What got you here won’t get you there.

 

I want to be better at adulting than the woman who gave birth to me (and never let me forget the pain she endured for 36 hours.)  Husband wants to have a better relationship than his parents (who have maintained their marriage lo these many years owing to a policy of maintaining opposite work schedules.)  Both of us have developed a survival kit for situations that tripped up our respective parents… but the tools in that kit won’t carry us beyond bare survival, and we’ve reached a point where we’re impatient for more.  So.  What to do?

 

 

What to do when you need a tool you were never given nor taught to use?

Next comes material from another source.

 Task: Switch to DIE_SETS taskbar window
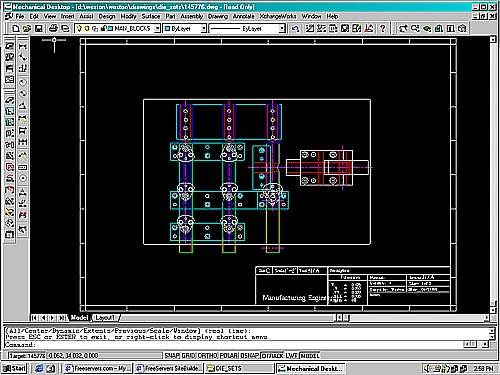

(Emperor's New Groove) Yzma & Kronk look at each other and shrug

I don’t have an answer, nor do I expect you to supply one.  This is where my mind has been, so this is what you get this week.

 

(Emperor's New Groove) Llama Kuzco stoically saying, "bring it on"

 

 

 

 

 

[1] Could I have refused to pay at all?  Sure, but it would have left me with the “let us fix it” option, which would have been carried out by one of the employees who stood by and watched someone argue with me about my haircut.  Or pretend to cut my hair… I still can’t believe I let her get away with that shit.

[2] Yeah, when it’s $5 a pop I’ll double and triple up.  Consistently inconsistent is my brand.

[3] If you haven’t seen her pictures on Instagram, Dibs now has a tank chockful of floating green plants and she luuuuuvs it.

[4] Apparently when you shop online it’s called “research,” but when you do it in stores it’s called “shopping” and is literally the worst thing you can ask someone to do.

[5] And she did make me a latte, every morning… for about two weeks.  Then it was a pain to clean and sat collecting dust unless I used it—which I never did because I didn’t need a fucking latte and anyway we were out of milk.